张淑接着说道,钱退回来后,她坚持要尽快让女儿入土为安,但钱继中为人非常迷信,笃信坟墓里若只埋一个人,死者魂魄就不安这一套,又托中介物色了一个。她又哭又闹,可他还是给她女儿配了阴婚,这回的对象是个邻县五十多岁的老光棍。

张淑并没有对阴婚陋俗表现出深恶痛绝的样子,她表现出不满的最大原因是女儿阴婚对象是个这样的人,且丈夫并没有让她在此过程中说上话。她没有工作,生活来源就靠种些菜拿到镇里去卖,想到自己唯一的女儿没了,下半生无人养老,只能寄希望于钱中继和他儿子,无声地妥协了。
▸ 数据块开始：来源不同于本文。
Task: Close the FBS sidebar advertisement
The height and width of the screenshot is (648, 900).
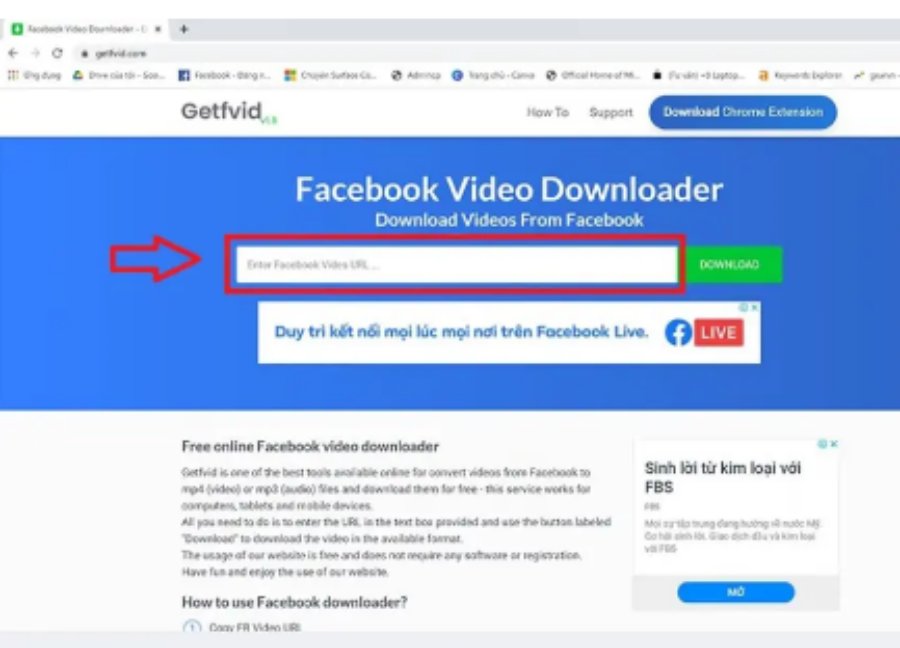Action: click(833, 444)
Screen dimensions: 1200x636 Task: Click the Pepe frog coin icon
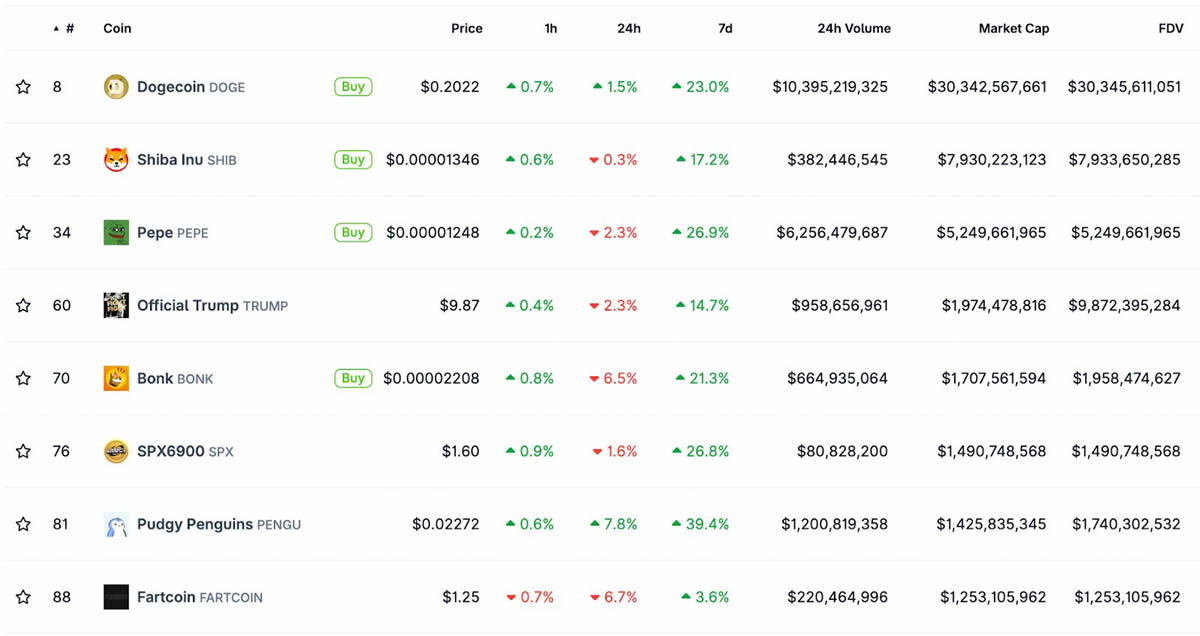[116, 233]
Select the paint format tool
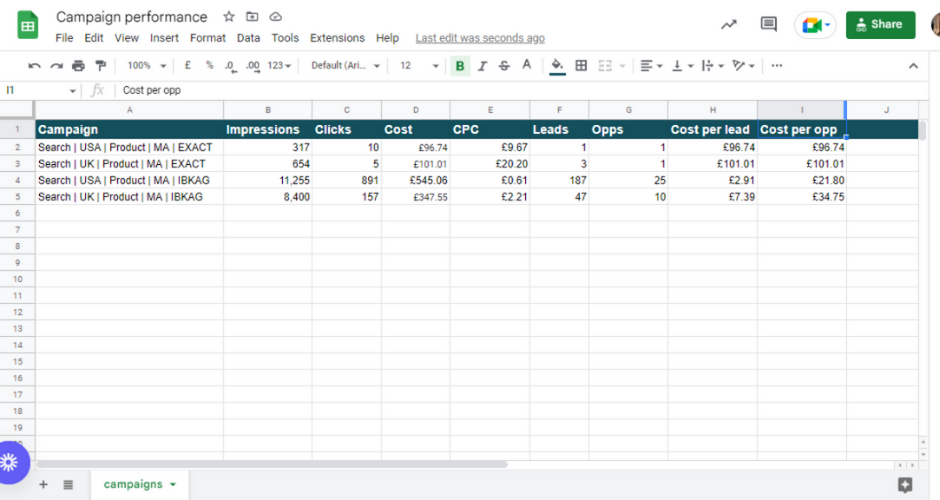The image size is (940, 500). point(100,66)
无论古代、现今,一些女性的悲剧,绝不只因社会的压迫和命运的残酷。不幸、不争,加上困在意识的牢笼里,似乎从来没有以一个“人”的身份正视自己,更何况去正视别的女性。

“老钱也是经人介绍认识了中介,他手机里有(中介的)号码,我有机会抄出来给你们。”张淑说,关于阴婚中介更多的信息她就不知道了,只晓得中介提供的“货源”几乎各地都有,像相亲一样,给你一些挑选,明码标价,双方达成一致了,这事就算定下,先交钱,后取货。

在她看来,这桩阴婚仅仅是“不值这么个价”。

第38章 真抄还是假抄(二)

回程途中, 小梦拍了拍冯牧早的肩膀,“‘共情交谈’运用得不错,你相同的经历打动了张淑, 引起她的好感, 她才敞开说出来。”
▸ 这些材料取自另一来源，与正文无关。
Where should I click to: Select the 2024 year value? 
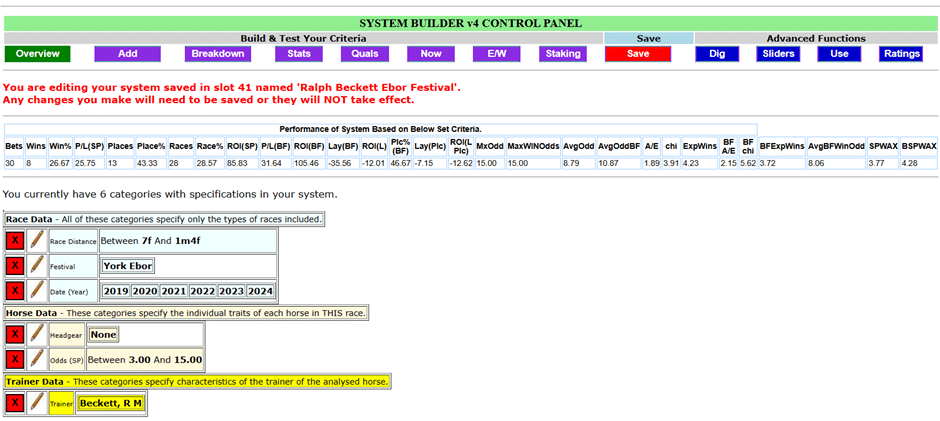pos(259,291)
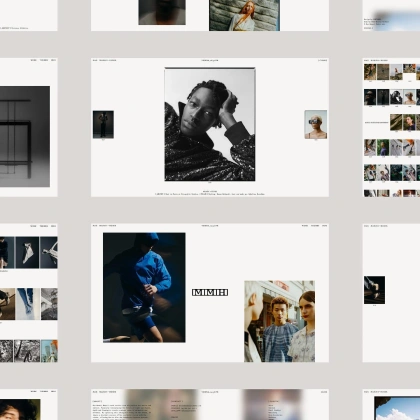
Task: Click the top-left menu text on the portrait page
Action: pos(104,60)
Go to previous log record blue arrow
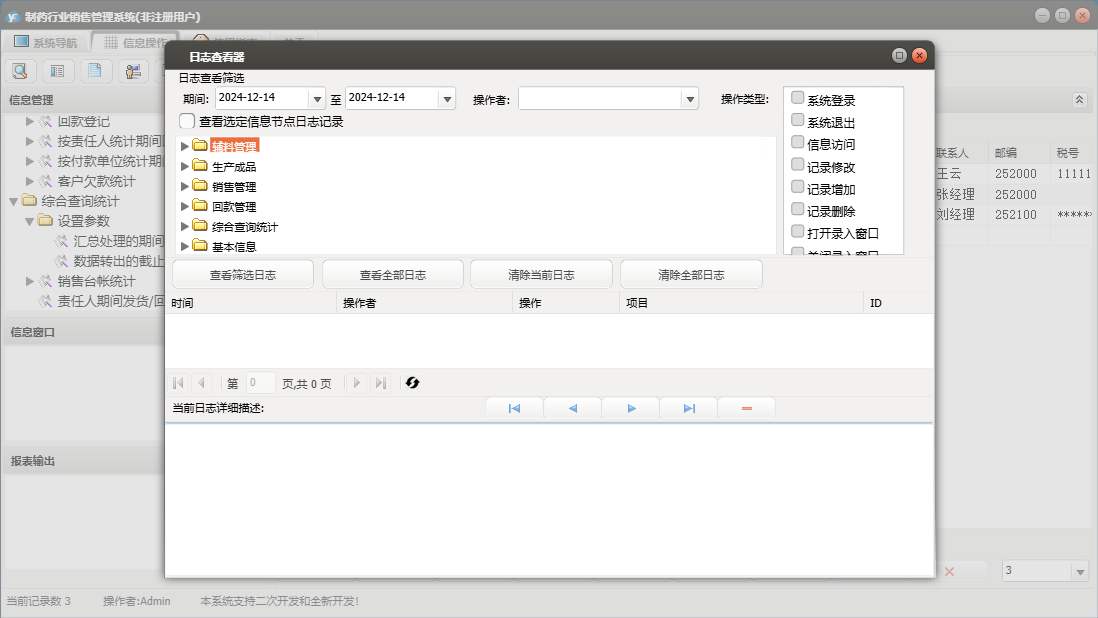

“她其实蛮可怜的…而且我觉得她还想跟我们说些什么,但又憋着没说。”冯牧早现在心里还像被一双手揪着, 声音有些暗哑。她以前读鲁迅先生的小说,一直不能真正理解什么叫“哀其不幸, 怒其不争”, 今日采访过张淑, 竟能跟鲁迅先生产生共鸣。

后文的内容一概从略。